**Your goal:** Wherever a line in the material contains the word "computer", copy that line.

:: Study material ::

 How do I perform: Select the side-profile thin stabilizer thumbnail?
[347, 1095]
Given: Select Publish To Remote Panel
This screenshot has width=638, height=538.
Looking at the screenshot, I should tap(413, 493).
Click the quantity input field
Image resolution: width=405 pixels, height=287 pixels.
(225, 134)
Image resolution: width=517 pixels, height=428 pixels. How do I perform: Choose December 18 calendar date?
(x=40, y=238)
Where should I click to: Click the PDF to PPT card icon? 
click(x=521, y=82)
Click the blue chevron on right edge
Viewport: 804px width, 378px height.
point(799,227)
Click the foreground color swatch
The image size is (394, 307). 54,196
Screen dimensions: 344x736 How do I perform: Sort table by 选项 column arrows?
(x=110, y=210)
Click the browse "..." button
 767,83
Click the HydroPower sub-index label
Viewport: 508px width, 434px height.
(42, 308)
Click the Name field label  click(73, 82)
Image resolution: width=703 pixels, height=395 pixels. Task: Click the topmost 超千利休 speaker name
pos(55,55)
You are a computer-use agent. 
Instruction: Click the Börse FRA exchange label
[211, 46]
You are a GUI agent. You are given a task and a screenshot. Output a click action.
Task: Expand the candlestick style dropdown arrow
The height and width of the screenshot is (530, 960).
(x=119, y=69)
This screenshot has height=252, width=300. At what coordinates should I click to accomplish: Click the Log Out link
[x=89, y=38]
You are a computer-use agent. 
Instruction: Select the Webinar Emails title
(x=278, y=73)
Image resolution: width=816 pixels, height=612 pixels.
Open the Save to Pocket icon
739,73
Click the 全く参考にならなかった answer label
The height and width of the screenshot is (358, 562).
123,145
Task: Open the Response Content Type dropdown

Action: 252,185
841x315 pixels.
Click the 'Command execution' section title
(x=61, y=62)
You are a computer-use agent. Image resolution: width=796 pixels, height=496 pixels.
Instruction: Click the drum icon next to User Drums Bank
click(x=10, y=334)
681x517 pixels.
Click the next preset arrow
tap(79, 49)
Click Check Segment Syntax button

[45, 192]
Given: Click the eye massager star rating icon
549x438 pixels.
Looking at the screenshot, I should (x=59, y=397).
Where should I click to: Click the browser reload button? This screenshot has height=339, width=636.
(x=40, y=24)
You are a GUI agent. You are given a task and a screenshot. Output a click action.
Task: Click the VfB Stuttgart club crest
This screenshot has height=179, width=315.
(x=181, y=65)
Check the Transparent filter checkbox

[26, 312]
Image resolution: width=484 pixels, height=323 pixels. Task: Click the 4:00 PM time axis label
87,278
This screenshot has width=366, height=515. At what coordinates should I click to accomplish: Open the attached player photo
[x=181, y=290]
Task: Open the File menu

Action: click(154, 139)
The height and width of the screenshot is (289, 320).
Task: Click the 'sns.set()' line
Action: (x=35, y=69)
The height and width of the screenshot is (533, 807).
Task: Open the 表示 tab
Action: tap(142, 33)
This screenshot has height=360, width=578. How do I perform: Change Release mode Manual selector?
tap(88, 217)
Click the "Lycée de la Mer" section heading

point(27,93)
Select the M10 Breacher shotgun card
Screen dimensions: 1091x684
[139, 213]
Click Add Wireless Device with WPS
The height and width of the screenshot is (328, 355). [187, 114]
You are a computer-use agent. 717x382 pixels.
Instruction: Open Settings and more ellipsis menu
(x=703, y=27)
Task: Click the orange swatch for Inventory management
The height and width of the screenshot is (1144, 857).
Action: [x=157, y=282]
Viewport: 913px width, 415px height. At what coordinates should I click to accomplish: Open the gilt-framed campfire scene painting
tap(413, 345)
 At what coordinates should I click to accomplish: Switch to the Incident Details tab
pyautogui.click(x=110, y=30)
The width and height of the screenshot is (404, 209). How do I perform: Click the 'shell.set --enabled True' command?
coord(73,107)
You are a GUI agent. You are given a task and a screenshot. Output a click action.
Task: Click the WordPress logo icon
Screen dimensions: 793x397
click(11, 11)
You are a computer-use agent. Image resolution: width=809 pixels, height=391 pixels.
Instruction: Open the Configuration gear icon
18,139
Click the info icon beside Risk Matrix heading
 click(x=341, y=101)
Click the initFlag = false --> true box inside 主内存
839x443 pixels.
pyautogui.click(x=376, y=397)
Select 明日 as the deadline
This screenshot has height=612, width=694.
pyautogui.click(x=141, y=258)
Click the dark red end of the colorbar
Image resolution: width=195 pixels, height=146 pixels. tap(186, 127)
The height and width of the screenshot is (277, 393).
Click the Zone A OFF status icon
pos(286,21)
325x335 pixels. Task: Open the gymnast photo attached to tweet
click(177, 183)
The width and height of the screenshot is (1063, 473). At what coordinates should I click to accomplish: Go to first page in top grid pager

:::

**Response area:**
You are a computer-use agent. 
You are a computer-use agent. 
You are a computer-use agent. Image resolution: width=796 pixels, height=496 pixels.
You are a computer-use agent. 717x382 pixels.
You are a computer-use agent. Image resolution: width=809 pixels, height=391 pixels.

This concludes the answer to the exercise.